Hall's Space Buff is teased as such: "The Complete Space Buff's Bucket List talks about, of course, the usual things like great museums, planetariums, astronauts, space suits, rockets, planets, and stars. But it also has duct tape, Tang, Cosmos, movies, space burial, Astronaut Ice Cream, Biosphere, aliens and the Meteorite Crater. Each Bucket List book is dedicated to an appropriate non-profit and this book highlights The National Space Society. If you have things on your bucket list that are not in this book, no fear, because there is a blank list in the back of the book. This book is a fun and light space book that will appeal to astronauts everywhere."

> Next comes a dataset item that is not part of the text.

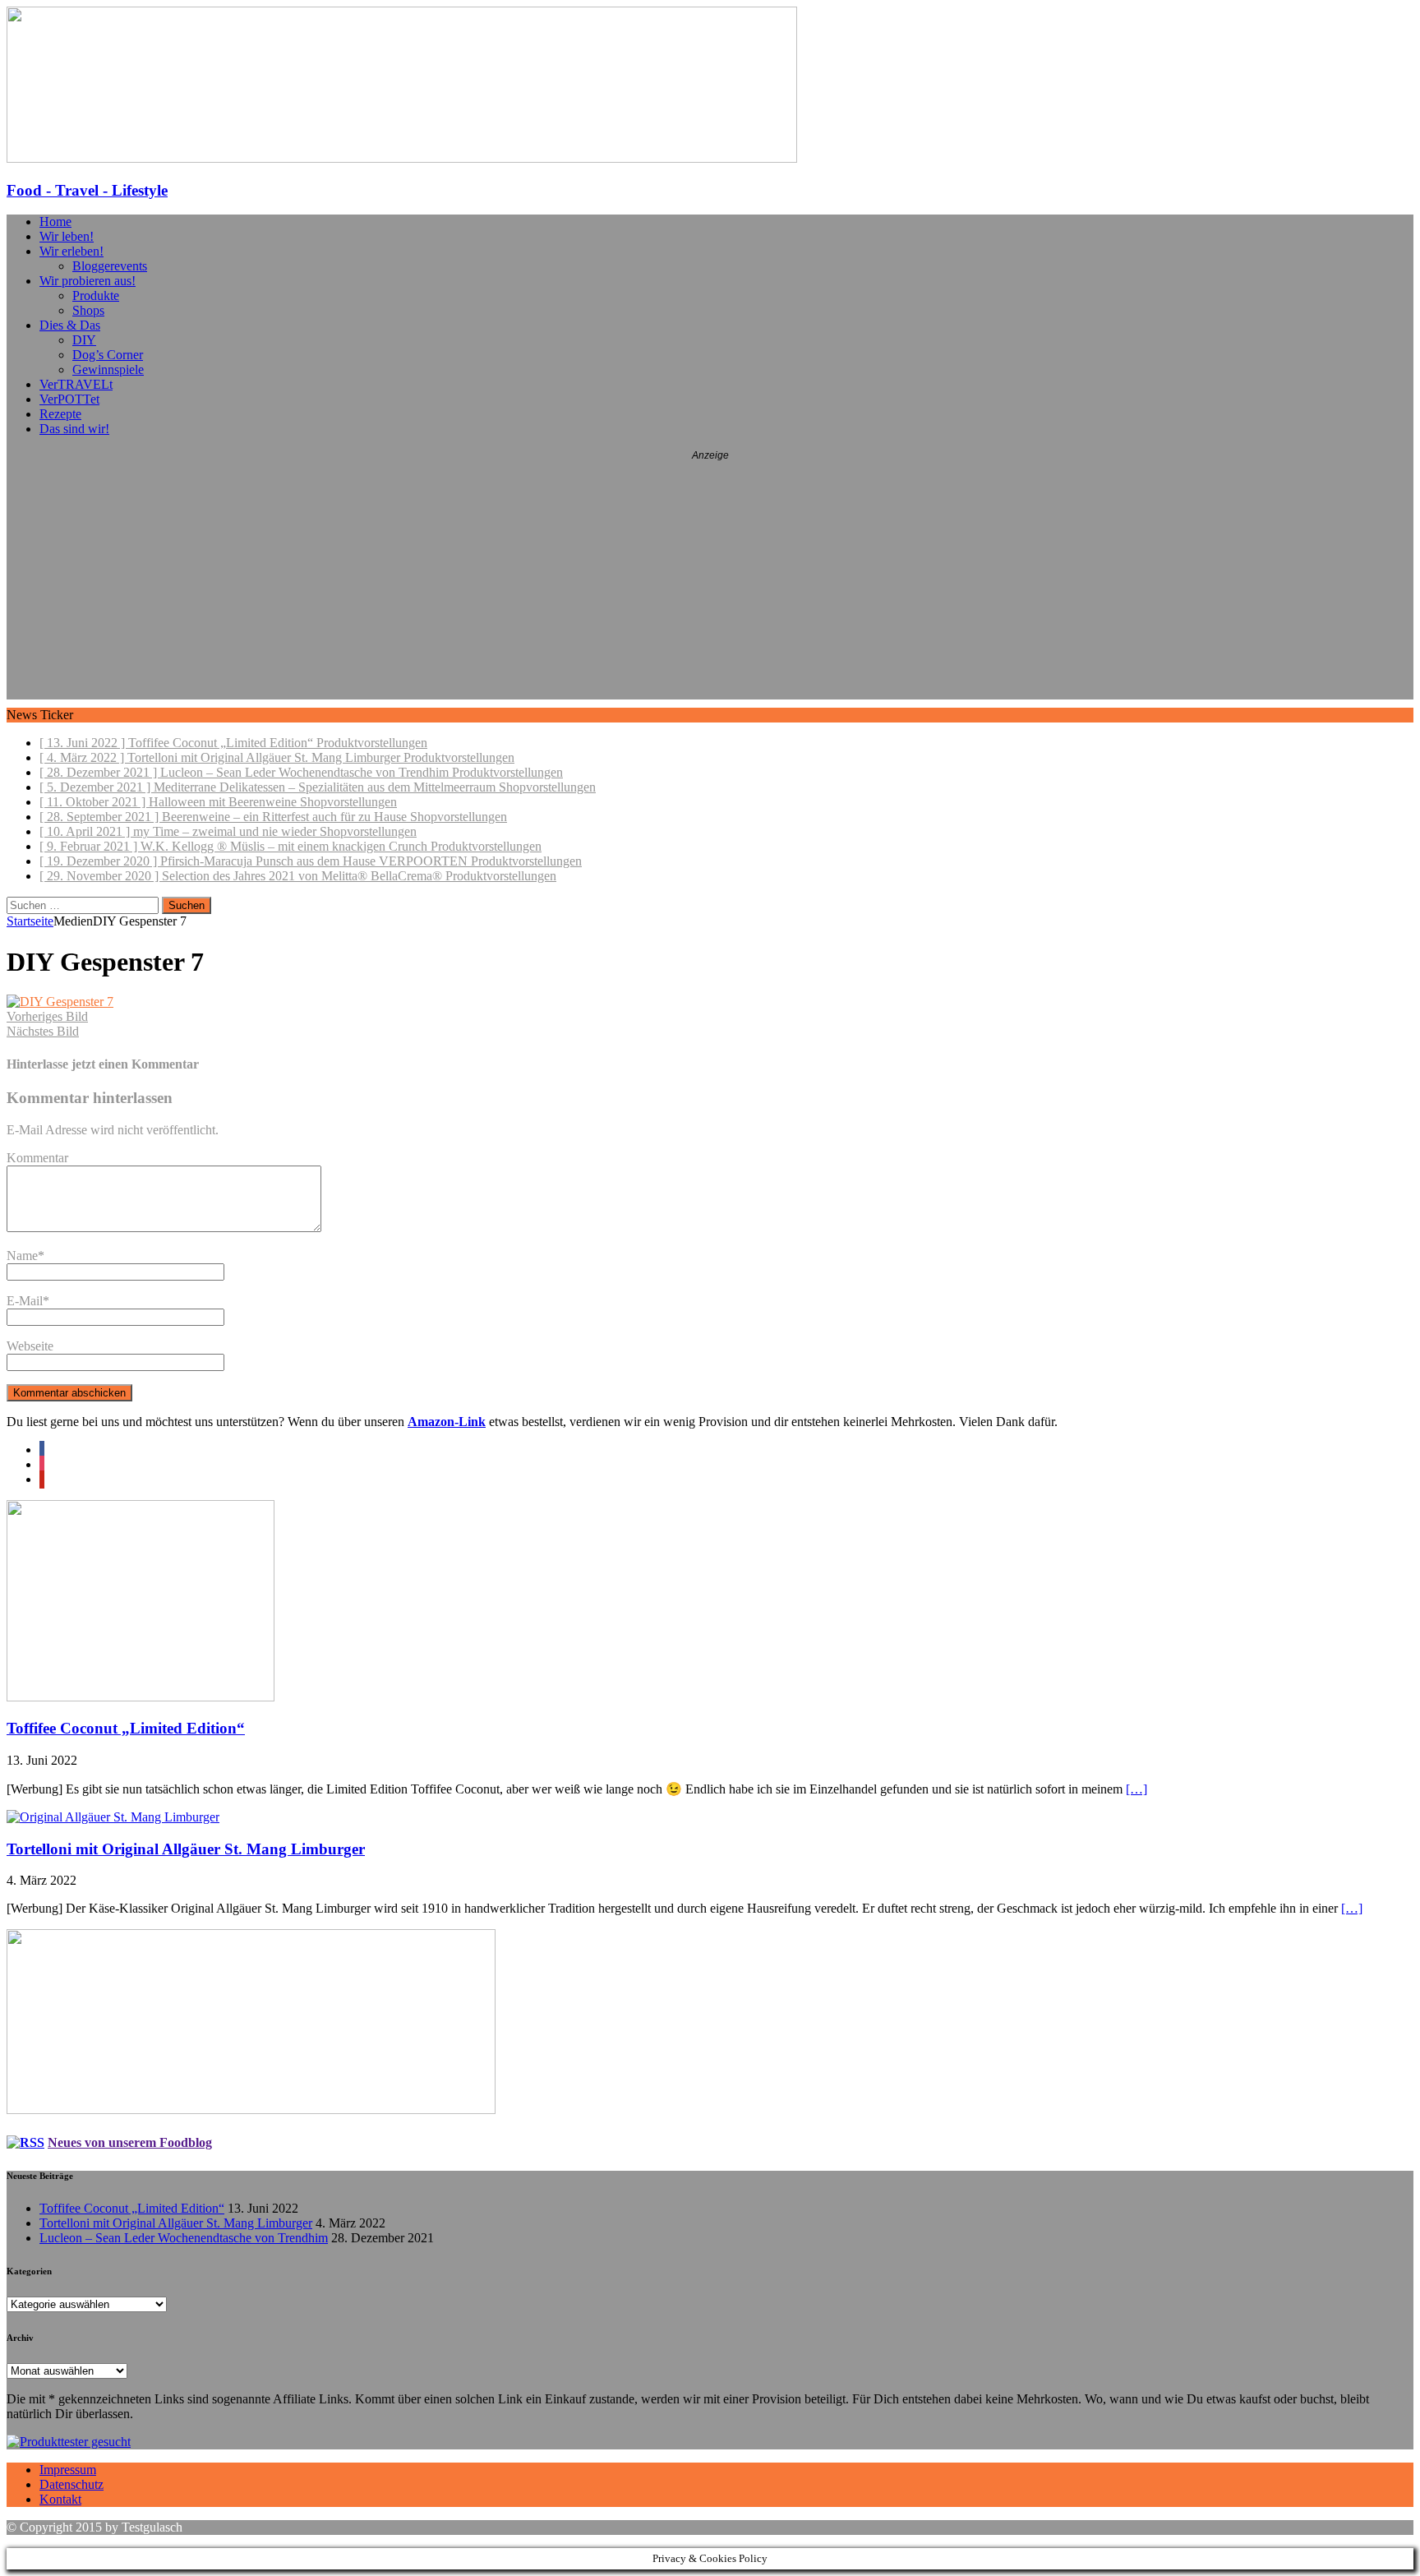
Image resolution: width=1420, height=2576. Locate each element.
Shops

And Hodapp's Santa Fe list is thus described: "The Complete Santa Fe Bucket List Book is the fifth in the series of Bucket List books by Rio Grande Books. Patricia C. Hodapp, Director of the Santa Fe Library, lists all of the Santa Fe events, places, and distinctive fun that makes The City Different is one of the greatest tourist locations in the US. There are 100 things that she thinks are noteworthy including: green and red chile, El Rancho de las Golondrinas, sunsets, blue skies, art of Hispanics, Native Americans and Anglos, museums, Canyon Road and the Plaza."
Awalt has hung and curated countless art exhibits including nine venues for the Our Saints Among Us travelling exhibit. She is also the co-publisher of Tradicion Revista, the only regular magazine featuring the Hispanic arts and culture of the Southwest. She lives in Albuquerque.
Hall, formerly a high school math teacher, started a new career as a freelance writer in 1990. She has written magazine articles on many topics, including travel, business and construction. She has also written reference book chapters on such topics as Native American tribes, biographies of scientists and mathematicians, and how various products are made. In 2009, when plans for Spaceport America, the country's first purpose-built commercial spaceflight facility, began moving forward, she was fascinated to discover the important role New Mexico has played in the development of space travel. She decided to herald that unheralded history by writing Out of this World: New Mexico's Contributions to Space Travel, the only book to document the historic events in the state and the personal stories of the people who accomplished them. She also created a website, NMSpaceHistory.com, to supplement the book with news items and additional insights. Out of this World was named Best New Mexico Book in the 2011 New Mexico Book Awards. She is a member of the National Space Society, the Society for the History of Technology, the National Federation of Press Women, and the Historical Society of New Mexico's Speakers Bureau. She and her husband, Jerry, live in Albuquerque."
Hodapp is the director of the Santa Fe Library, and lives in the City Different. Hodapp started her book with questions that she has been asked in the library and on the street. She enjoys encountering visitors with the simple question, “Where are you heading?”